Seulement, il ne voulait pas me conduire sans la permission de ma mère.

Là était le nœud.

J’exposai ma demande ; ma pauvre mère en devint toute pâle.

M. Picot, bien entendu, était là.

— Oh ! mon Dieu ! lui dit-elle, quand nous avons sous les yeux l’exemple de M. Danré et celui de votre pauvre neveu Stanislas, comment avez-vous le courage de me le prendre ?

— Diable ! je ne vous le prends pas, s’écria M. Picot. Je ne me soucie pas que vous m’attaquiez en débauche d’enfant mineur : je voulais lui procurer un peu de plaisir ; il adore la chasse, cet enfant, et, sous ce rapport-là, vous savez de qui il tient… Vous ne voulez pas qu’il s’amuse ? N’en parlons plus.
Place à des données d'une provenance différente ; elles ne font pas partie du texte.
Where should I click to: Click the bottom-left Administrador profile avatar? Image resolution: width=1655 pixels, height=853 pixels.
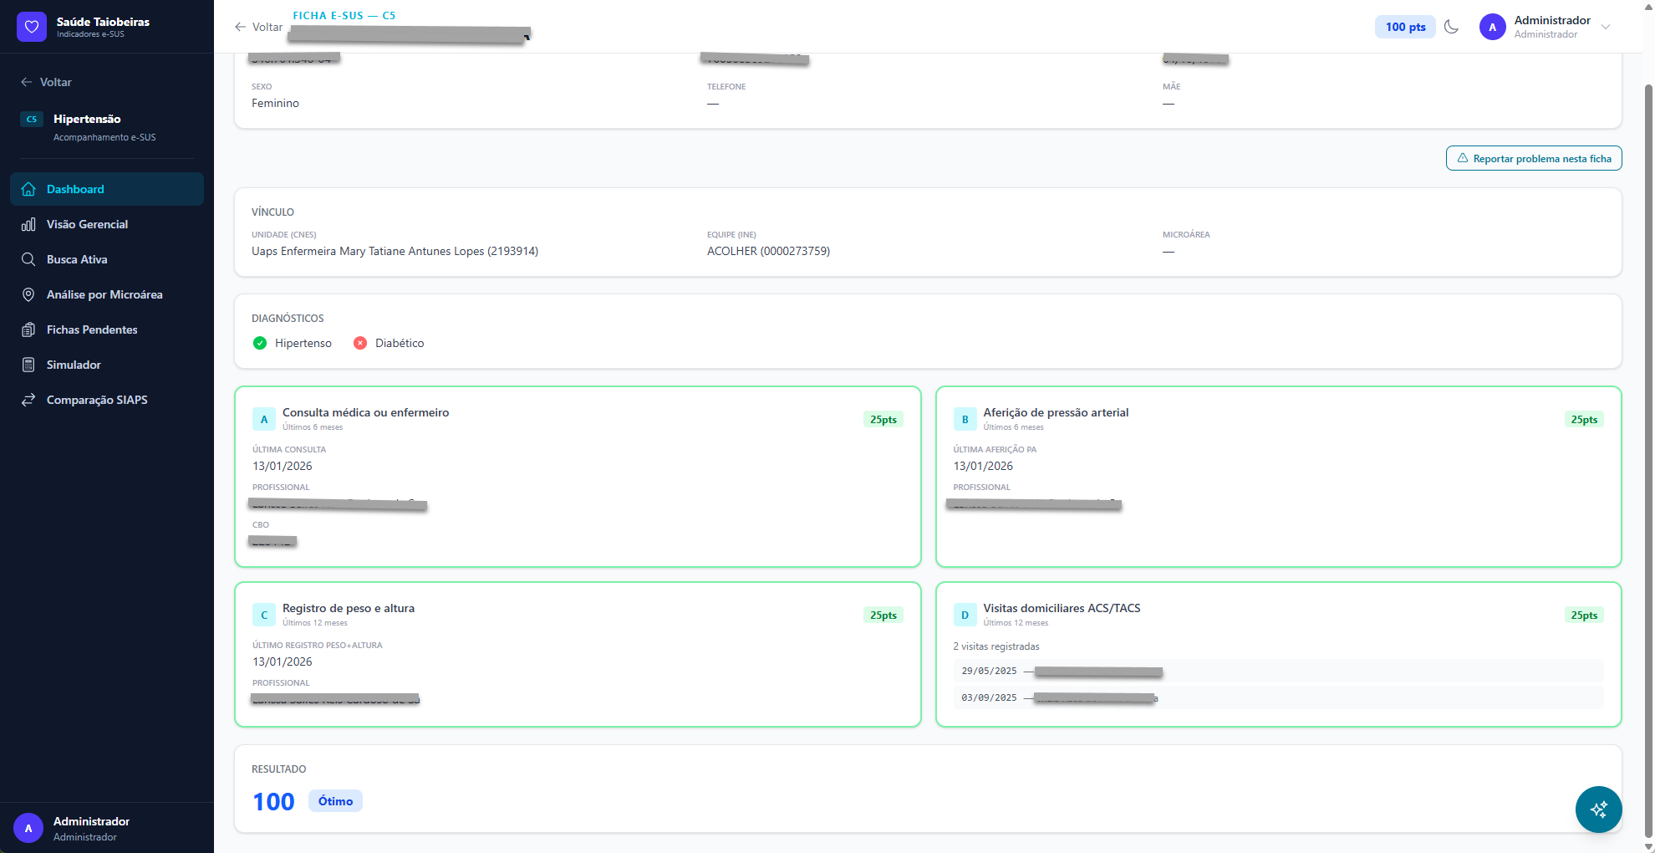coord(28,828)
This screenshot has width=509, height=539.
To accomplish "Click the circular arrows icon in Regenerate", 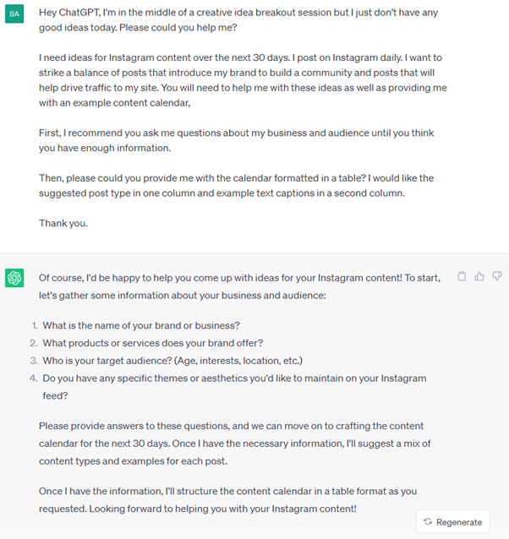I will point(428,522).
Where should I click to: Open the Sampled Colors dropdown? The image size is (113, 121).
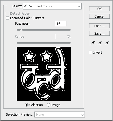[52, 6]
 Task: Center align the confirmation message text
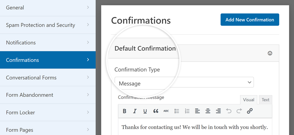[x=208, y=111]
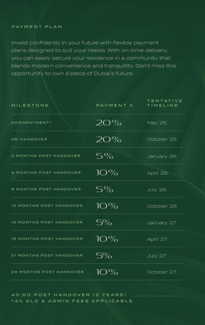This screenshot has height=325, width=205.
Task: Click the April '26 timeline date
Action: [157, 173]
Quoiqu’au premier moment je ne l’appréciasse point à sa valeur, la forme de la phrase était adroite ; car, toute courte qu’elle était, ce qui est déjà un mérite dans une phrase d’avoué, elle contenait deux arguments irrésistibles : « Sous ce rapport-là, vous savez de qui il tient, » et « Vous ne voulez pas qu’il s’amuse ? N’en parlons plus. » Celui de qui je tenais, c’était mon père. Or, dire à ma mère que je ressemblais à mon père, que j’avais la voix de mon père, que j’avais les goûts de mon père, c’était une grande séduction

Ajouter à cela qu’elle ne voulait pas que je m’amusasse, c’était lui faire un grand reproche, à elle, bonne et excellente mère, qui eût vendu son dernier couvert d’argent pour me donner un plaisir.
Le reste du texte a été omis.